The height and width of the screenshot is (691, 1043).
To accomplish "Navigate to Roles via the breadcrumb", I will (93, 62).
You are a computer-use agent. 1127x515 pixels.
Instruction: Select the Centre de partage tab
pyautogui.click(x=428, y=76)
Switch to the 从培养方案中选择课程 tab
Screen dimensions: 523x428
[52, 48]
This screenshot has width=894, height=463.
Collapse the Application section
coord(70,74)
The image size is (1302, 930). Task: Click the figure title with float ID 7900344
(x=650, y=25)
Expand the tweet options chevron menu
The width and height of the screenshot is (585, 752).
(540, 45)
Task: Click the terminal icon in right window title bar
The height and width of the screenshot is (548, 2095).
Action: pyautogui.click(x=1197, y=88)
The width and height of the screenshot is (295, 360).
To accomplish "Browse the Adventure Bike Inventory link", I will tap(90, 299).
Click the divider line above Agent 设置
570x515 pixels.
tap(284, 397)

GOAL - Reproduce each of the rows above, without any alteration.

RESULT BELOW -
The height and width of the screenshot is (691, 1043).
To accomplish "Navigate to Roles via the breadcrumb", I will (93, 62).
You are a computer-use agent. 1127x515 pixels.
Instruction: Select the Centre de partage tab
pyautogui.click(x=428, y=76)
Switch to the 从培养方案中选择课程 tab
Screen dimensions: 523x428
[52, 48]
This screenshot has width=894, height=463.
Collapse the Application section
coord(70,74)
The image size is (1302, 930). Task: Click the figure title with float ID 7900344
(x=650, y=25)
Expand the tweet options chevron menu
The width and height of the screenshot is (585, 752).
(540, 45)
Task: Click the terminal icon in right window title bar
The height and width of the screenshot is (548, 2095).
Action: pyautogui.click(x=1197, y=88)
The width and height of the screenshot is (295, 360).
To accomplish "Browse the Adventure Bike Inventory link", I will tap(90, 299).
Click the divider line above Agent 设置
570x515 pixels.
tap(284, 397)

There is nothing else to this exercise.